Individual design components need their own verification infrastructure.

This was one of the painful lessons I learned from the bus return compression algorithm. In this case, I had tested it as part of a larger design and missed the difference between 10'h521 and 10'd521. I then copied it from one design to the next, to the next, to the next, and then needed to make a change to it. Having no method of testing the component, I instead queued a minor disaster up for myself some time later.

Now, sadly, I’ve learned that I need to go back through this entire debugging bus implementation in order to add in proper verification logic–logic that should’ve been created when the design was initially created years ago.
There’s not a single bug listed above that could not have been caught using either formal methods or an appropriate simulation.

This goes both ways. Any bug caught via simulation, but not formal, can be turned into a formal property to be subsequently checked. Any bug caught via formal methods but not simulation, can be used to generate a better test script.

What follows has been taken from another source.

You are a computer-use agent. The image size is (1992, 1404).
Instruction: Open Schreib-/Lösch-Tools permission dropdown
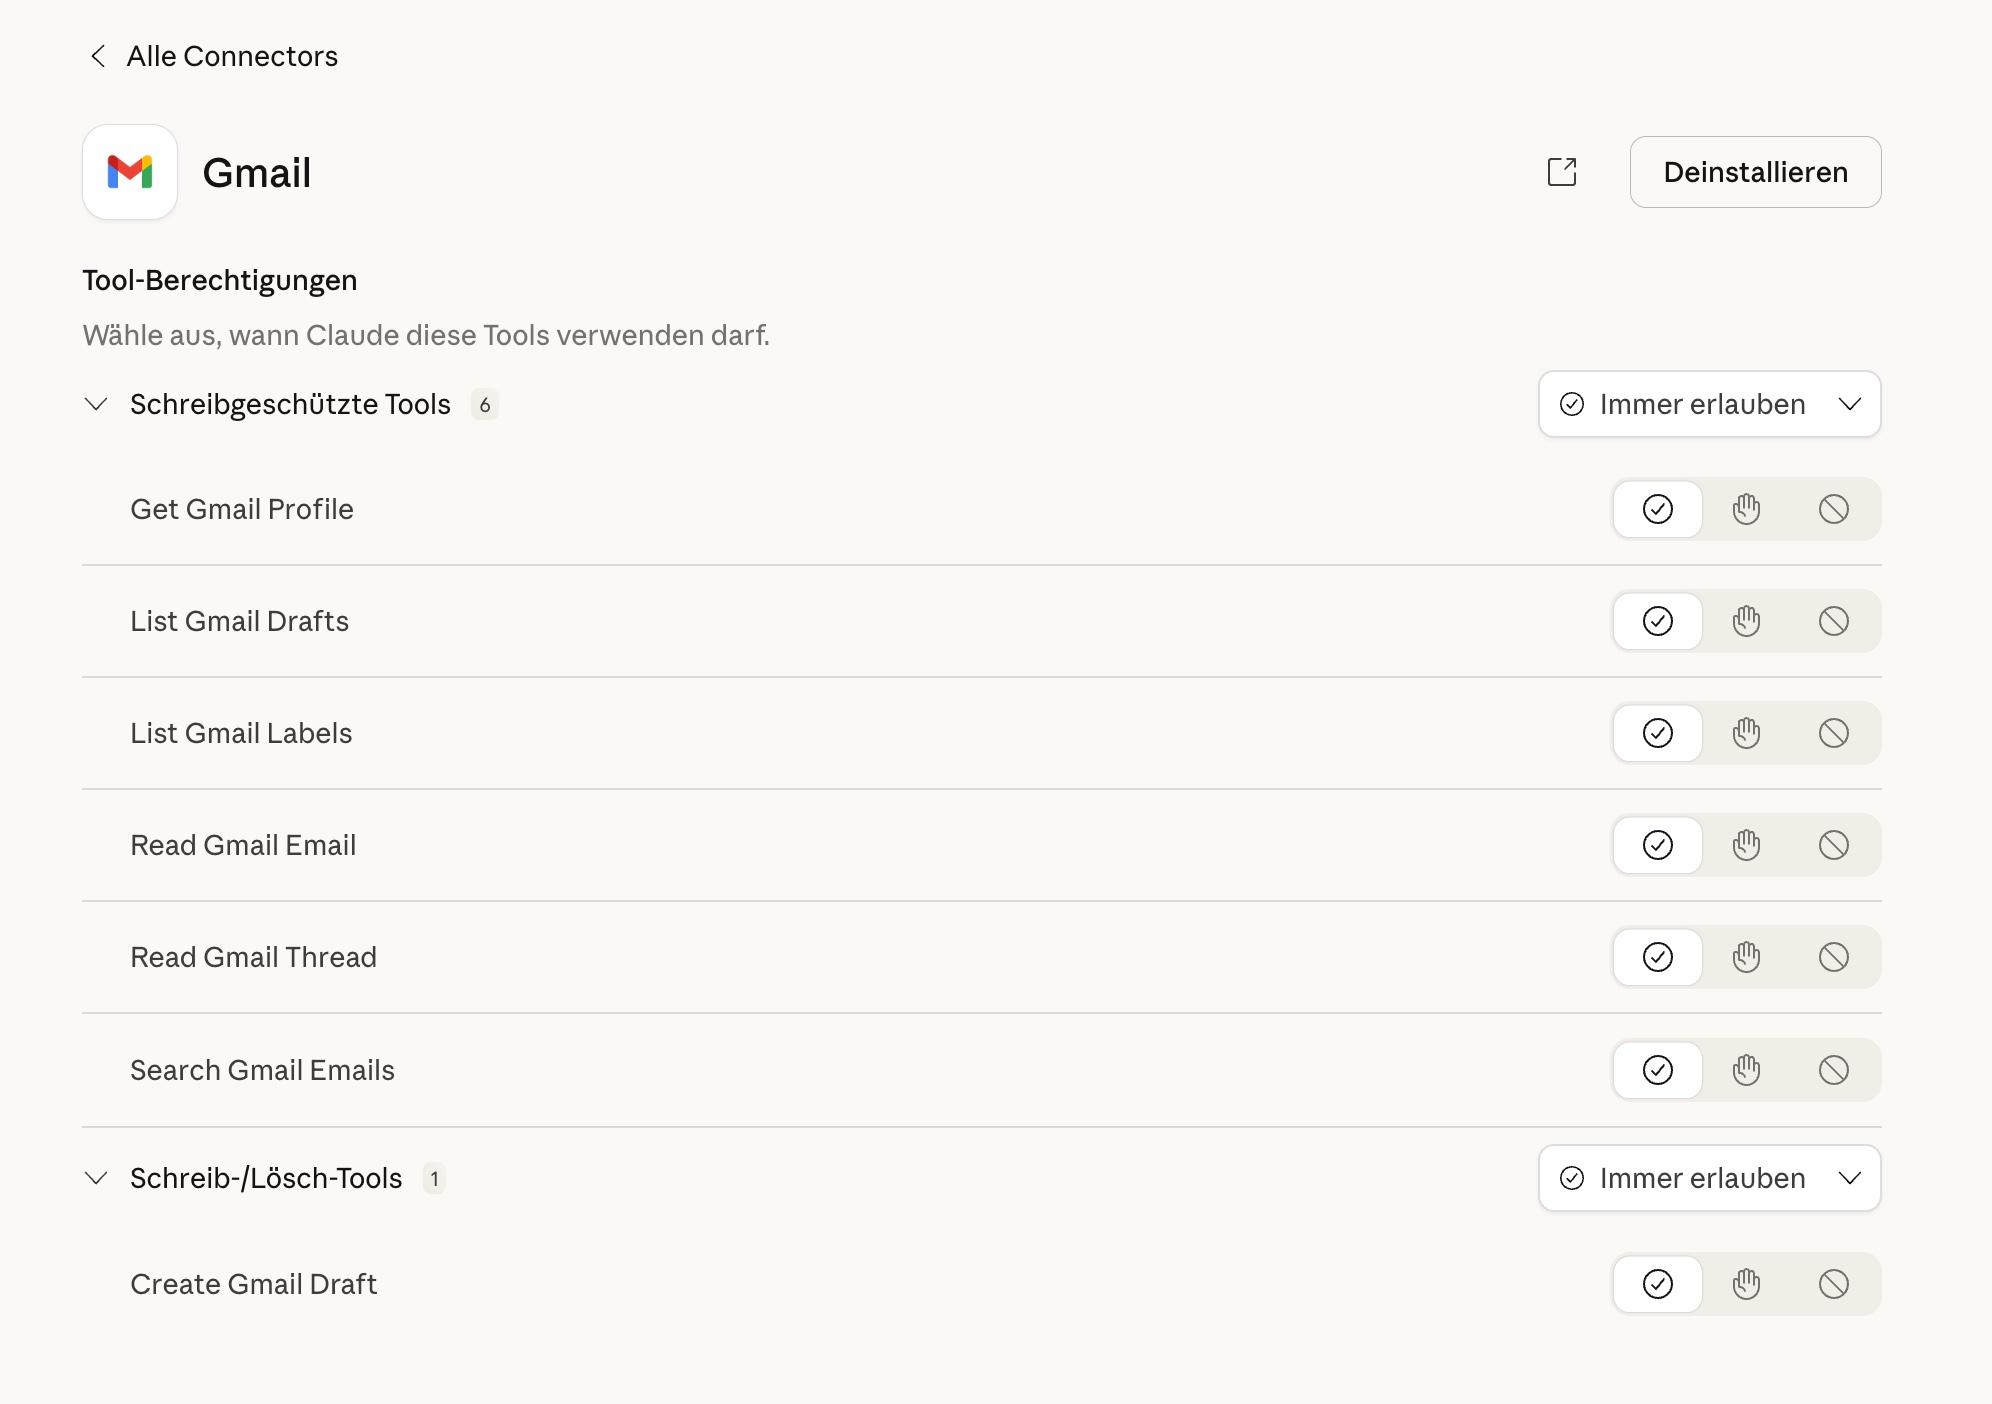tap(1709, 1178)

Indeed, my guess is that now that I’ve found bugs that weren’t caught by Xilinx’s AXI VIP, they’ll quickly adjust their product. I certainly would if I were them. I also expect that once these updates go through, that things that pass their AXI VIP will look like they work again, the demonstration designs will get fixed … and all will be look good again on the surface. However, the moment you make one change to those designs, everything will be up in the air again.
Just because something “works” in practice, doesn’t truly mean it “works”

The reference to 10'h521 rather than 10'd521 existed in the compression scheme since it was written. It was there for many years, waiting until just the right sequence triggered it.

Although I hadn’t noticed this bug earlier, the design never truly worked earlier either.
The really ugly lessons learned come only after working with a design for some period of time.

This is a sad reality of IP core development. Just because a given IP core works in some designs, just because it passes the threshold for the instructor to grant an A, or for the customer to accept the design work, doesn’t mean it will work in all designs. This is fundamentally the problem with simulation–you can’t test everything.

The good news is that the longer you use a given core, then (hopefully) the closer it gets to perfection. That is, at least until you need to rewrite it.

Let me share one final thought: If you choose to cut corners in verification, like I did to test the updated Wishbone wrapper for the PicoRV32, then it doesn’t matter whether when using simulation techniques or formal methods. Either way, you are setting yourself up for getting burned later on.

The good news, though, is that by using the updated wrapper I could speed up the PicoRV32 by a factor of 2x.

We’ll leave that thought, though, to be the topic of another article.